## Text

=-=-=-=-=

In my last blog I talked about practice managers’ workload issues. One of the most effective ways of managing your work is to delegate what you can. The aim is that everyone in the practice, including you, should be working ‘smartly’ – i.e. to the appropriate level for their capabilities and pay. If you’re regularly doing things that could be done by your support staff, something’s wrong. Of course, we all end up doing things occasionally that we really shouldn’t be doing, but it shouldn’t be a feature of your working life. We also need to be clear that delegation should never be dumping!
So why don’t we delegate more? I’ve asked managers this question many times on my training courses and we’ve discussed what delegation is, what the benefits are and what can go wrong. I’ve told my delegates that they’re not allowed to leave the training room until they’ve found at least one thing to delegate! Within a few moments, everyone will have found at least one important piece of work that they currently do which they’ll now delegate. I’ve asked them to write it down (which is an act of commitment) and exactly who they’ll delegate it to. It’s an exercise to prove a point really, and people have often said, “I don’t know why I do this” or “If I delegate this, I’ll have more time for more important things which only I can do.” We’re creatures of habit and sometimes it takes a light-bulb moment to realise that we don’t have to do things in the same old way.

=-=-=-=-=

## Given exercise A
Translate this sentence from the delegation blog into Spanish: "If you’re regularly doing things that could be done by your support staff, something’s wrong."
## Given exercise B
In the delegation blog, why does the trainer have managers write down the piece of work they plan to delegate?
## Given exercise C
Carry on writing the delegation blog from where it ends.
The material after this point comes from a different source.

## Source data
=-=-=-=-=

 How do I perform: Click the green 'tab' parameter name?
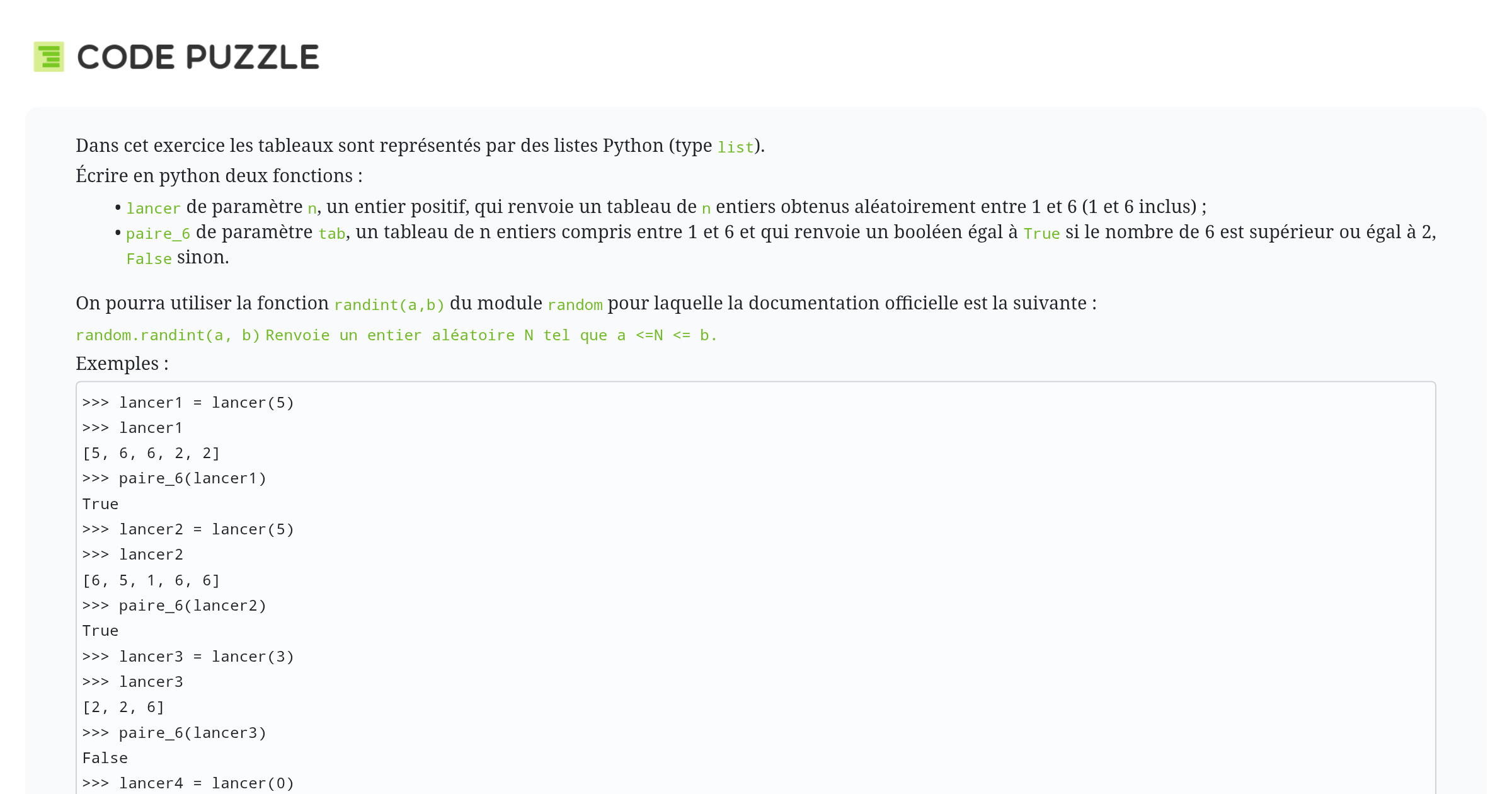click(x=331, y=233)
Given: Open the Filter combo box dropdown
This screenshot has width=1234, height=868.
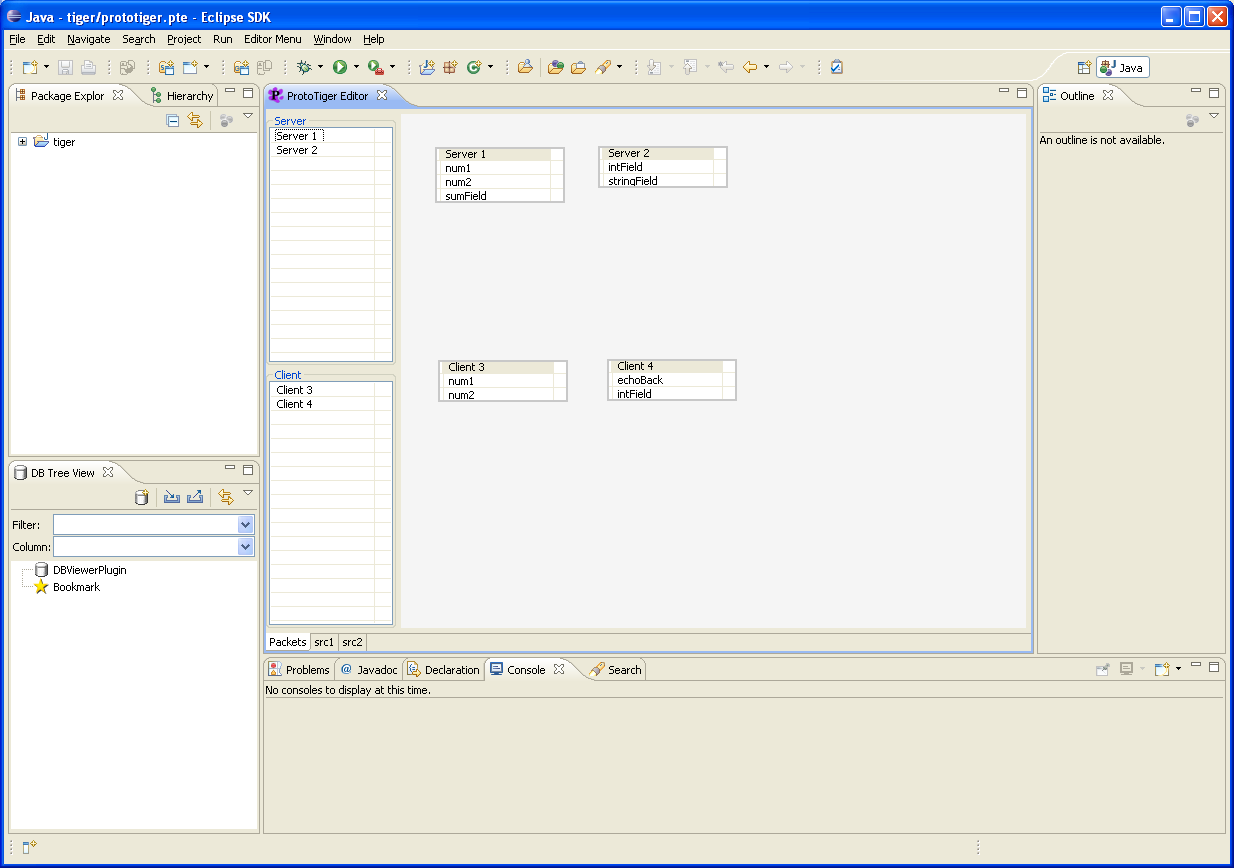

=-=-=-=-=

## Exercise answer A
Si con frecuencia haces cosas que podría hacer tu personal de apoyo, algo va mal.

## Exercise answer B
Writing it down is an act of commitment. Along with the person they will hand it to, it holds them to actually delegating that work.

## Exercise answer C
Let’s assume you have enough staff to support you in your role. Think about the tasks you undertake (it’s helpful if you keep a diary for a week, broken down into hours, and note how you’re spending your time). Find something you can delegate. Consider the reasons why you should delegate the task, including of course freeing up some time, but also allowing other people to develop their skills. Have the discussion with an identified employee. Are they able to take over the task? Are they interested in doing it? Do they need training? What do they think the benefits would be for them? Do they need to delegate some of their own work? At this point, you may need to say that you have every confidence in them and it would be a great development opportunity for them. Once you have them on board, make sure the team members know what’s happening, and ask for everyone’s support with a positive message. Start by explaining what’s expected and show them how you’ve carried out the task in the past, but try not to be too prescriptive; providing they get to the right destination, they might carry out the task in a different way to you. Then let go, being available for support when needed. Monitor from a distance (micro management never really works!) and provide feedback which is encouraging and positive. If they’ve found the task difficult or made mistakes, talk it through with them rather than immediately taking back the piece of work. Maybe they weren’t the right person or they didn’t have the appropriate support or enough time. But don’t give up on the idea. Let them try again or find someone else more suitable. There are also benefits to the practice in developing a learning and blame-free culture which encourages people to have a go.
I know that delegation isn’t always easy. We often assume we should do everything – or there might be a bit of a ‘control freak’ in us! We often worry about letting go. Delegation is an art you can develop and when you see the results, you’ll wonder why you didn’t do more of it before!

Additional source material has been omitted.